A Era dos Impérios (1875-1914). 13ed. São Paulo: Paz e Terra, 2009.

28 Apesar de ter sido vislumbrada e praticamente criada por Woodrow Wilson, os Estados Unidos não tomaram parte na Sociedade de Nações.

Através desses princípios podem-se entrever os objetivos centrais da OIT, como a igualdade entre pessoas de diferentes origens, raça, credo ou sexo. Ainda que muitas novas circunstâncias tenham modificado o quadro sócio-político-econômico ao longo da atuação da organização, esses princípios remanescem como fundamento para as ações da OIT através de novos programas e metas.

Nesse sentido, é interessante observar como as políticas trazidas à baila pela Constituição da OIT são, ainda hoje, referência para legislações internas de muitos países no que concerne o Direito do Trabalho. Rodgers et alli (2009, p. 8) elencam sete preocupações centrais frisadas na Constituição:

• A promoção do pleno emprego e elevação dos padrões de vida em trabalhos através dos quais os trabalhadores possam desenvolver suas habilidades com igual oportunidade para homens e mulheres, além de possibilitar facilidades para treinamento e migrantes29.

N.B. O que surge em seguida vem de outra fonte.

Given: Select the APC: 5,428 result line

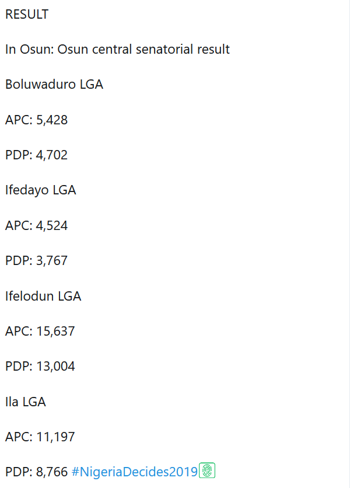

• Estabelecimento de padrões salariais adequados, incluindo uma justa participação nos frutos do progresso.

• Regulação da jornada de trabalho, incluindo o estabelecimento de um máximo de dias de trabalho por semana além do descanso semanal.

• Proteção de crianças, jovens e mulheres, incluindo a erradicação do trabalho infantil, limitações ao trabalho de jovens e a provisão de políticas de proteção à criança e à maternidade.

• Proteção dos interesses sócio-econômicos de trabalhadores empregados em país diverso do seu país de origem.

• Extensão da seguridade social através de medidas que garantam um rendimento básico a trabalhadores idosos e afastados por motivo de doença.